Juan Carlos, what drove you into this field?

Juan Carlos Baumgartner: Well, really early in my career I ended up by chance in the psychology department in my university. And I took a class on environment psychology. Nothing to do with traditional design or architecture or anything like that.

And there’s a study in the 50s: they took people that were depressed, and they started to see a link between their behaviours and depression. They understood that there were specific behaviours when you’re depressed: one of them is to stop having social interactions with people, you retreat from the world, you don’t like daylight that much.

And then they took a group of people that were not depressed, and they forced them to behave as the depressed people. And they ended up being depressed.

We have been unconsciously designing a world in general, but specifically office space, that’s doing that to people! They don’t allow you to have daylight, they don’t allow you to have friends and socialisation; creating a world that is not helping us to be happy! And as a consequence today, we have 350 million people depressed.

European CEO: Design for happiness is your current ethos; how has Space’s approach to workspace design evolved?

Juan Carlos Baumgartner: Lately we have been focusing a lot on, not only helping companies to be more productive, but understanding that in the middle of the company there are humans, and that they have psychological needs.

So we started to do a lot of research – and we have some partnerships with universities to do that – to try to understand the consequences of physical space in behaviour, in health, in happiness. And one of the most important elements is socialisation.

And traditional offices kill that part! How many times do you hear in an office that you don’t come here to make friends; you come here to work?

And that has become a typical culture in many companies. And that is not helping productivity, that is not helping health. It’s not helping engagement. And mostly it’s not helping happiness.

So, one of the most important things that you can see as a difference between a traditional office and a happy office is that you will see spaces that are almost forcing people to collide, to work in teams, and to have social relations with other people. And that’s really, really important.

Physical spaces: they shape us back. And the idea is that we shape the spaces that are going to shape us back. So if you want to have a culture in a company, you can start by shaping the physical space that that culture is going to be using. And then this physical space is going to modify the culture.

European CEO: A lot of the time when I see images of these kinds of spaces, I feel like: I don’t belong there. Have I just been trained to think that work should be sad?

Juan Carlos Baumgartner: Well, the obvious companies that you would think that are into this, like: we are working with Google, or we work with Microsoft. With those companies you don’t even really get surprised when you see they have fun spaces, and they have colour, and they have people interacting in a very collaborative way. You think that is part of the nature of the business.

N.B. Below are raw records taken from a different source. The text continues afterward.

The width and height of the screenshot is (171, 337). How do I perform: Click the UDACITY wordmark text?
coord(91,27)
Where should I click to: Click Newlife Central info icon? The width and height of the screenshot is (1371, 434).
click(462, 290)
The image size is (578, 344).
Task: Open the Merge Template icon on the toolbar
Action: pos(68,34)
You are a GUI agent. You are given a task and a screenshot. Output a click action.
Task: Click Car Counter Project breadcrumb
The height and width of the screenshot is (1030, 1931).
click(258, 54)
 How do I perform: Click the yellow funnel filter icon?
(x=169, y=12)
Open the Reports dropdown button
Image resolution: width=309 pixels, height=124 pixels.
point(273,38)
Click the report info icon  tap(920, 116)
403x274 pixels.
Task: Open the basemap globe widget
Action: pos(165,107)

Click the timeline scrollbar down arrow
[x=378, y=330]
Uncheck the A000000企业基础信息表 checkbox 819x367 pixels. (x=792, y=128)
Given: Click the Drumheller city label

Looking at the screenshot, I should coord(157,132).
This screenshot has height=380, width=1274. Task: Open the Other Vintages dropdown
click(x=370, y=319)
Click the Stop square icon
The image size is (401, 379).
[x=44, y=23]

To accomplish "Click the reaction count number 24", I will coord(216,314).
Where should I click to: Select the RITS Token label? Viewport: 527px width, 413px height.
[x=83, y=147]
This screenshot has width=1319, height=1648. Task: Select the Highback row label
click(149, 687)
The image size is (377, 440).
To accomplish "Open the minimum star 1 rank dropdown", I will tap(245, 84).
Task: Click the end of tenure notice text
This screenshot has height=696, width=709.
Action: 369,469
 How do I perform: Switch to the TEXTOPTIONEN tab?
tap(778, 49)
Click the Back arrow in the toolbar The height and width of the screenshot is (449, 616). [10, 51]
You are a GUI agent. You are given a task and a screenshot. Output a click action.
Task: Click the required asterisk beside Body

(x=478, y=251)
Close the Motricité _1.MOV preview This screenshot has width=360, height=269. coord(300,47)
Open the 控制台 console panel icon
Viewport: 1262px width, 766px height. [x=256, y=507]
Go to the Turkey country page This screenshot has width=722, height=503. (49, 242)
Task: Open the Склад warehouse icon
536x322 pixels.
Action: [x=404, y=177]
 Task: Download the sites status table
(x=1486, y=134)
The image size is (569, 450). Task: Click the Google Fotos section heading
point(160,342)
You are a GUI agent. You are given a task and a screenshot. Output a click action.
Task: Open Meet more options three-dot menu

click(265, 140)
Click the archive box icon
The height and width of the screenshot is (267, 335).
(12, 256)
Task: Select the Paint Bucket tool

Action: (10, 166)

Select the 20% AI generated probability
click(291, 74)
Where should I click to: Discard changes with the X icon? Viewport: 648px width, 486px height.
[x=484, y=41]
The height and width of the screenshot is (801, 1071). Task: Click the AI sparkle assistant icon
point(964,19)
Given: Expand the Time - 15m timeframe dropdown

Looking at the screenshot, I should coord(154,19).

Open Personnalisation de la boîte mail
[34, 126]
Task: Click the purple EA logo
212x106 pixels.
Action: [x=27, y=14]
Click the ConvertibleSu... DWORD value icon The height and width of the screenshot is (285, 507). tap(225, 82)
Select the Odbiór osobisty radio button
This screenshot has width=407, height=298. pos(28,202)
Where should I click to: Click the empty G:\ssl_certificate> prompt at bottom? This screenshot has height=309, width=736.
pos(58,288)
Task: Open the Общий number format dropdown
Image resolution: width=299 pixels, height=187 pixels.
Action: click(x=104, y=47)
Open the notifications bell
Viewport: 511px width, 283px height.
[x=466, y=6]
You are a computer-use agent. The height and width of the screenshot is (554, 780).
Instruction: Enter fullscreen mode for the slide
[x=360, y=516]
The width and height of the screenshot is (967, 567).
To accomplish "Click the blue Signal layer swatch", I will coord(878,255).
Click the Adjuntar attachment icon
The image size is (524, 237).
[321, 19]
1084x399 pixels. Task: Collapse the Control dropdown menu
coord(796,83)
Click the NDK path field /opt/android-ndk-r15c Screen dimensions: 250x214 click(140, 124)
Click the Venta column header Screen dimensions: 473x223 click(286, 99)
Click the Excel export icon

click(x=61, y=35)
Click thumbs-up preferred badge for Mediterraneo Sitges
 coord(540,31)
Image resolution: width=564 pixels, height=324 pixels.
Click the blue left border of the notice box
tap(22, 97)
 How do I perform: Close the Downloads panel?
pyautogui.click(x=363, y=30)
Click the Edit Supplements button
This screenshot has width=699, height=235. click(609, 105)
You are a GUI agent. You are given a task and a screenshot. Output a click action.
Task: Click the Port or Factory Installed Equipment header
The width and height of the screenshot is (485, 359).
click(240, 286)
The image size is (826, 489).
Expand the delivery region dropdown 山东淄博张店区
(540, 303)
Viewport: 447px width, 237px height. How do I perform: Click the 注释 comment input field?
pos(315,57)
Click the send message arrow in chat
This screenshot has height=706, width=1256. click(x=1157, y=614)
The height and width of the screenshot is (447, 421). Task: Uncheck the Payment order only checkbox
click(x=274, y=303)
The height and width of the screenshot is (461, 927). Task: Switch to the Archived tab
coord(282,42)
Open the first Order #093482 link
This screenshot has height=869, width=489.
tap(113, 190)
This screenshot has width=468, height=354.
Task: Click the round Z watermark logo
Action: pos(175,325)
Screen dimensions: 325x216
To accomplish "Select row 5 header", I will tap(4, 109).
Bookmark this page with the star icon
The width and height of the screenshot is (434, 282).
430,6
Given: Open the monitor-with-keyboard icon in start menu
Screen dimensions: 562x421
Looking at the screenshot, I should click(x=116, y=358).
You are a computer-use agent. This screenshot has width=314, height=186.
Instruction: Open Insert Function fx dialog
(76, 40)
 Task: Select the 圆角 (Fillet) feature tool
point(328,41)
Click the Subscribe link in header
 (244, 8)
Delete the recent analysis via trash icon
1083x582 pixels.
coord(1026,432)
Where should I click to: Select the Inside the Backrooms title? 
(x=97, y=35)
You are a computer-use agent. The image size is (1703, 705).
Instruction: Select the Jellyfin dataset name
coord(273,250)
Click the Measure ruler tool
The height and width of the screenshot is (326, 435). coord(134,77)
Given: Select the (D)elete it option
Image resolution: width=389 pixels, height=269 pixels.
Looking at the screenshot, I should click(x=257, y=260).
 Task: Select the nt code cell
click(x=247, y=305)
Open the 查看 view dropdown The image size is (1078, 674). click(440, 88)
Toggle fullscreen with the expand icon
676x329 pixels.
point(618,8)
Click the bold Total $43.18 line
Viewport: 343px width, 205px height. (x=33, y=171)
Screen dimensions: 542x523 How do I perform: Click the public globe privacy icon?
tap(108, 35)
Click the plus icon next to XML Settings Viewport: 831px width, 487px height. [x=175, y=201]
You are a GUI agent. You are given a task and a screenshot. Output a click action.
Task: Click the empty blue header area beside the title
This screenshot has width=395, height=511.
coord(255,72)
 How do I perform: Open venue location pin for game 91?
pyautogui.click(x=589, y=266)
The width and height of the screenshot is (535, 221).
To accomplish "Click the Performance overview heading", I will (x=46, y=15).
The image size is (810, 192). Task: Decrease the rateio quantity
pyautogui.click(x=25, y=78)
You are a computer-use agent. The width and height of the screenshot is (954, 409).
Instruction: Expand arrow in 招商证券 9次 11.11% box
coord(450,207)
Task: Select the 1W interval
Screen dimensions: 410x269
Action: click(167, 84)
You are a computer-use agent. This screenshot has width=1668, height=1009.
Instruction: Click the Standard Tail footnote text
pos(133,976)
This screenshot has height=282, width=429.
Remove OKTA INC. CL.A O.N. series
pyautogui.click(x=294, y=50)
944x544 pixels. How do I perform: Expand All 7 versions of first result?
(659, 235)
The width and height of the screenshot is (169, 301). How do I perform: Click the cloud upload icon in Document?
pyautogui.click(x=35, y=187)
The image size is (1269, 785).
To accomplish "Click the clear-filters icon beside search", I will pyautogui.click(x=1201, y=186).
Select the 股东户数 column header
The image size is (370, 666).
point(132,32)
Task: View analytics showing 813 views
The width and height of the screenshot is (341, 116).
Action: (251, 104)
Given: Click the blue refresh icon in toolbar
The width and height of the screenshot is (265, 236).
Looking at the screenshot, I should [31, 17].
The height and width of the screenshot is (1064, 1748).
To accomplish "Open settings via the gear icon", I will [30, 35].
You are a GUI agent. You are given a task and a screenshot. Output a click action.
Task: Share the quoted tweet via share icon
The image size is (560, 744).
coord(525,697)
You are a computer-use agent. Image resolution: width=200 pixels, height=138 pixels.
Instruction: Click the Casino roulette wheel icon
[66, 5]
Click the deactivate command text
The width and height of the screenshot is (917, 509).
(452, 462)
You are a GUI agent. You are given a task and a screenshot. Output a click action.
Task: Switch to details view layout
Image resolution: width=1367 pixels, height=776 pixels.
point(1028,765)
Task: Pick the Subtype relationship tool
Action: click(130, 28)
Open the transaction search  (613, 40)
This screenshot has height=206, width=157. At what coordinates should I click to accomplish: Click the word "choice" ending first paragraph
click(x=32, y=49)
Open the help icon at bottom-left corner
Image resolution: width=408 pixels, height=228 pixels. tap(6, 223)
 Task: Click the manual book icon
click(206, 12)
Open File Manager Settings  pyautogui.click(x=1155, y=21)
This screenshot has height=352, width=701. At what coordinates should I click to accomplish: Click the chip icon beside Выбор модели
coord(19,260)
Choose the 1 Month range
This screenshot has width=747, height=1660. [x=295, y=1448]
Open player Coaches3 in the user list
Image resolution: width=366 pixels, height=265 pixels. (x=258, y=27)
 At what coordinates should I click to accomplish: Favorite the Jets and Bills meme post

But recently we have been working a lot with banks and insurance companies, for example. They used to not have those type of spaces; they used to believe that work was boring and sad. There’s a study that says that in the US, around 80 percent of people hate their jobs. It’s way too many!

And I think the first challenge is to bring to the table that it not necessarily has to be boring and sad, and that the physical environment can actually help people believe that what they’re doing has a meaning and is not sad and boring.

So for example, we are working with a bank called Gentera in Mexico. And what we have been doing is that, when you get out from the elevator, it’s a bar. The idea is it’s more friendly. You can lounge, work in teams, whatever you want to do. And we have been linking that into the business. This bank lends money to 10 specific industries. So what we’re doing is, the theme of the design is these industries. So every time you go to a bar you have this fun part – this social part – but in another layer you have a reminder of what is the bank really doing. That is really important on happiness, to link the meaning of what you do to something that is important.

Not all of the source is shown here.